Die Anforderungen, die viele Kollegen an den Nachwuchs haben, hält er für übertrieben und auch mit der Nachwuchskampagne des Verbands wird er nicht so recht warm: „Man muss sich doch erstens fragen: Wann schneiden wir Buchshäschen? Und als Zweites: Will man jemanden haben, der Buchshäschen schneidet – und was hat der noch für dunkle Geheimnisse?“, sagt Bode lachend über die klinische Plakatwerbung für die Ausbildung.

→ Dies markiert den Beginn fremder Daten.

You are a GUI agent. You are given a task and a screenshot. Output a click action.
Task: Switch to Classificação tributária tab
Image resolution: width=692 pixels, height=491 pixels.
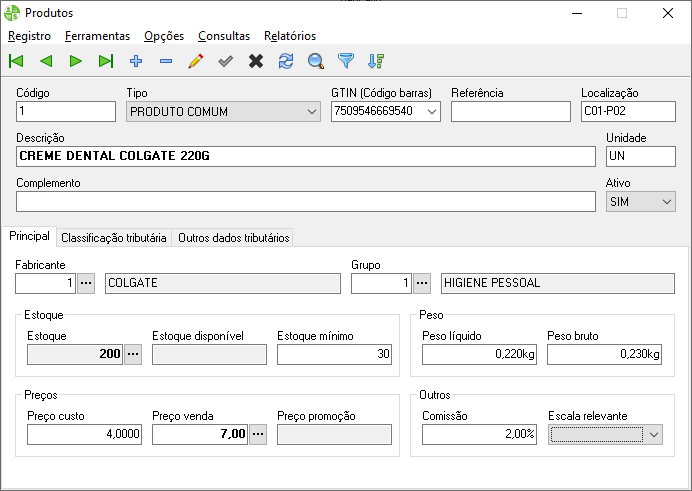[113, 238]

Vielleicht wird man genügsamer, wenn man in einer Mangelsituation ist. Vielleicht passt es aber auch zur Unternehmerpersönlichkeit, dass er auch Menschen eine Chance gibt, die nicht dem Werbeprospekt für Azubis entsprungen sind. Auch unter seinen Mitarbeitern sind bunte Erwerbsbiografien – wie das heute so schön heißt. Da haben sich ein Werkzeugmacher und ein Fliesenleger zu wertvollen Mitarbeitern gerade bei den Nischenleistungen entwickelt.

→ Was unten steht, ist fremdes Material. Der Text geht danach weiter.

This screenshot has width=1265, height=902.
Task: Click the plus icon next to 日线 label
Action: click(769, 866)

Ein bescheidenes, verlässliches Auftreten. Das Versprechen, sich für die Leistung voll einzusetzen und sich nur das bezahlen zu lassen, was auch erbracht worden ist. Das sind die Dinge, die Bode zwar keine Reichtümer garantieren, aber gute Kunden und treue Mitarbeiter. Und damit ist der Unternehmer ganz offensichtlich zufrieden.